▶ **GIVEN REQUEST**:
Reproduce each of the following entries line for line, with no changes.

(Word and element location data)
-- Begin --

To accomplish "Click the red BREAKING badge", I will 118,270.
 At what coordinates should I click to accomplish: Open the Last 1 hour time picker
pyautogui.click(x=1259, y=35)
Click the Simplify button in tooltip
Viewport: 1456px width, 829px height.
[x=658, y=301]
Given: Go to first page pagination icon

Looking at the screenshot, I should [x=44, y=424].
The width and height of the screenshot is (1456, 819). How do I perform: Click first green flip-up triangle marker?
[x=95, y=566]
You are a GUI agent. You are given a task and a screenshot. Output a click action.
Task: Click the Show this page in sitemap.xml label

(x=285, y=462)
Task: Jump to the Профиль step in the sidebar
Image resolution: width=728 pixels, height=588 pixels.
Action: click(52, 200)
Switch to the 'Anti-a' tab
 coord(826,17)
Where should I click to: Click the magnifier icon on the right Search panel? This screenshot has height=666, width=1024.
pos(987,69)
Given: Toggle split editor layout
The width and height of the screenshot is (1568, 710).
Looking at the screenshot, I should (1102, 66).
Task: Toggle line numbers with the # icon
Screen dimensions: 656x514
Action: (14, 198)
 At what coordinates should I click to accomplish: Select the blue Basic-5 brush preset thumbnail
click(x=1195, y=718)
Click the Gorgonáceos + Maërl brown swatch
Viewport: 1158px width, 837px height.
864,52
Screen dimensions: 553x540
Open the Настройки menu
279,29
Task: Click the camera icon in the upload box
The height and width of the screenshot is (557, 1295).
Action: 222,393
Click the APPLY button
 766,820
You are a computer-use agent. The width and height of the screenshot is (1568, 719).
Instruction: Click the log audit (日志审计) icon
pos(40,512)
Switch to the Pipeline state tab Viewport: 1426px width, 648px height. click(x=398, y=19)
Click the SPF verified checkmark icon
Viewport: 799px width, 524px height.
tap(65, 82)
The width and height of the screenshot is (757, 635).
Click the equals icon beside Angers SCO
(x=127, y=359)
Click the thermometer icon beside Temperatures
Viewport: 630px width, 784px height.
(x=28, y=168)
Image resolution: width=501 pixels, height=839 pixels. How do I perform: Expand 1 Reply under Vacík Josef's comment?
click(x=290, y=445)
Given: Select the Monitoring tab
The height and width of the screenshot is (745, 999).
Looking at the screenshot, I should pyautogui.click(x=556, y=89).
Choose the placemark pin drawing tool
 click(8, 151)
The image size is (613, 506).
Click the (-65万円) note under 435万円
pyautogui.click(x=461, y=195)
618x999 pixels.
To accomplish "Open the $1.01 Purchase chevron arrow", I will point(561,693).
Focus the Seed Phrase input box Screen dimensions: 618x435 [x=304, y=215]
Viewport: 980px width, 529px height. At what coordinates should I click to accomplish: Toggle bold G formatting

-- End --

▶ **FULL ANSWER**:
To accomplish "Click the red BREAKING badge", I will 118,270.
 At what coordinates should I click to accomplish: Open the Last 1 hour time picker
pyautogui.click(x=1259, y=35)
Click the Simplify button in tooltip
Viewport: 1456px width, 829px height.
[x=658, y=301]
Given: Go to first page pagination icon

Looking at the screenshot, I should [x=44, y=424].
The width and height of the screenshot is (1456, 819). How do I perform: Click first green flip-up triangle marker?
[x=95, y=566]
You are a GUI agent. You are given a task and a screenshot. Output a click action.
Task: Click the Show this page in sitemap.xml label

(x=285, y=462)
Task: Jump to the Профиль step in the sidebar
Image resolution: width=728 pixels, height=588 pixels.
Action: click(52, 200)
Switch to the 'Anti-a' tab
 coord(826,17)
Where should I click to: Click the magnifier icon on the right Search panel? This screenshot has height=666, width=1024.
pos(987,69)
Given: Toggle split editor layout
The width and height of the screenshot is (1568, 710).
Looking at the screenshot, I should (1102, 66).
Task: Toggle line numbers with the # icon
Screen dimensions: 656x514
Action: (14, 198)
 At what coordinates should I click to accomplish: Select the blue Basic-5 brush preset thumbnail
click(x=1195, y=718)
Click the Gorgonáceos + Maërl brown swatch
Viewport: 1158px width, 837px height.
864,52
Screen dimensions: 553x540
Open the Настройки menu
279,29
Task: Click the camera icon in the upload box
The height and width of the screenshot is (557, 1295).
Action: 222,393
Click the APPLY button
 766,820
You are a computer-use agent. The width and height of the screenshot is (1568, 719).
Instruction: Click the log audit (日志审计) icon
pos(40,512)
Switch to the Pipeline state tab Viewport: 1426px width, 648px height. click(x=398, y=19)
Click the SPF verified checkmark icon
Viewport: 799px width, 524px height.
tap(65, 82)
The width and height of the screenshot is (757, 635).
Click the equals icon beside Angers SCO
(x=127, y=359)
Click the thermometer icon beside Temperatures
Viewport: 630px width, 784px height.
(x=28, y=168)
Image resolution: width=501 pixels, height=839 pixels. How do I perform: Expand 1 Reply under Vacík Josef's comment?
click(x=290, y=445)
Given: Select the Monitoring tab
The height and width of the screenshot is (745, 999).
Looking at the screenshot, I should pyautogui.click(x=556, y=89).
Choose the placemark pin drawing tool
 click(8, 151)
The image size is (613, 506).
Click the (-65万円) note under 435万円
pyautogui.click(x=461, y=195)
618x999 pixels.
To accomplish "Open the $1.01 Purchase chevron arrow", I will point(561,693).
Focus the Seed Phrase input box Screen dimensions: 618x435 [x=304, y=215]
Viewport: 980px width, 529px height. At what coordinates should I click to accomplish: Toggle bold G formatting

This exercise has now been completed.